DESCRIPTION OF SYMBOLS 1, 1a, 1b, 1c ... Electronic component mounting apparatus 10, 60, 70 ... Bonding tool, 10a, 64a ... Suction hole, 12 ... Unwinding reel, 14 ... Winding reel, 16 ... 1st guide roller, 18 ... Second guide roller, 20 ... punching mechanism, 22 ... punch, 22a ... head , 22b ... punch , 24 ... pressing member, 24a ... opening, 30 ... release film, 30a ... opening, 40 ... semiconductor Chip, 42 ... Bump electrode, 50 ... Wiring substrate, 52 ... Connection electrode, 54 ... Sealing resin, 55 ... Bonding stage, 62 ... Upper member, 62a ... Opening portion, 64 ... Lower member, 64x ... Recess, 66 ... Drilling needle, 66a ... head part, 66b ... cutting needle part, 70a ... elongate suction hole, 70b ... suction port, C1 ... first gap, C2 ... second gap, S ... step part, H ... hollow part.

Claims (6)

A bonding tool having a suction hole for sucking an electronic component through a long release film being conveyed;
A punching mechanism for forming an opening hole in the release film, which is provided at a position of a conveyance path in a stage before the release film is disposed on the bonding tool, and communicates with the suction hole of the bonding tool; Have
The release film is transported to the bonding tool at a required transport pitch after the opening hole is formed by the punching mechanism, and the opening hole of the release film communicates with the suction hole of the bonding tool.
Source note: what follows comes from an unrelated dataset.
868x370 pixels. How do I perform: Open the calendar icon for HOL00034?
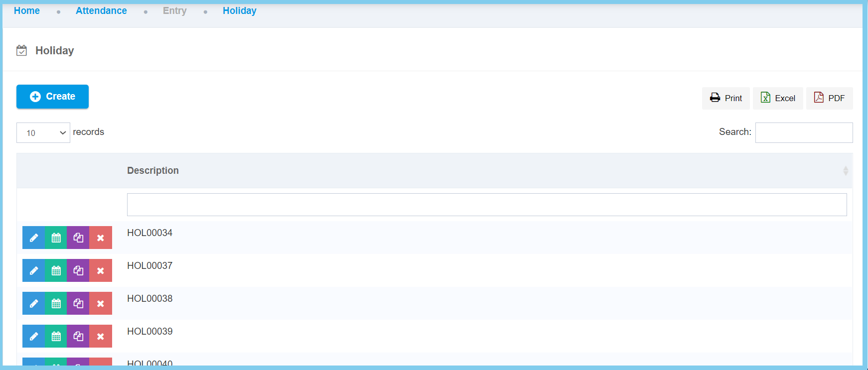[x=56, y=238]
An electronic component mounting apparatus characterized by:   The electronic component mounting apparatus according to claim 1, wherein the suction hole of the bonding tool includes a plurality of elongated suction holes arranged side by side. 3. The electronic component mounting apparatus according to claim 1, wherein the punching mechanism includes a mold for punching the release film by pressing a punching punch against an opening of a pressing member. The release film is conveyed from the unwinding reel, the electronic component mounting apparatus according to any one of claims 1 to 3, characterized in that the wound on the take-up reel via the bonding tool. Use one of the electronic component mounting apparatus of claims 1 to 4, by sucking the suction hole of the bonding tool, the electronic component via the release film is adsorbed to the bonding tool, the electronic component A method for mounting an electronic component comprising flip-chip connecting a wiring board to a wiring substrate through a sealing resin. 6. The electronic component mounting method according to claim 5 , wherein the electronic component is a semiconductor chip having a thickness of 10 to 500 [mu] m.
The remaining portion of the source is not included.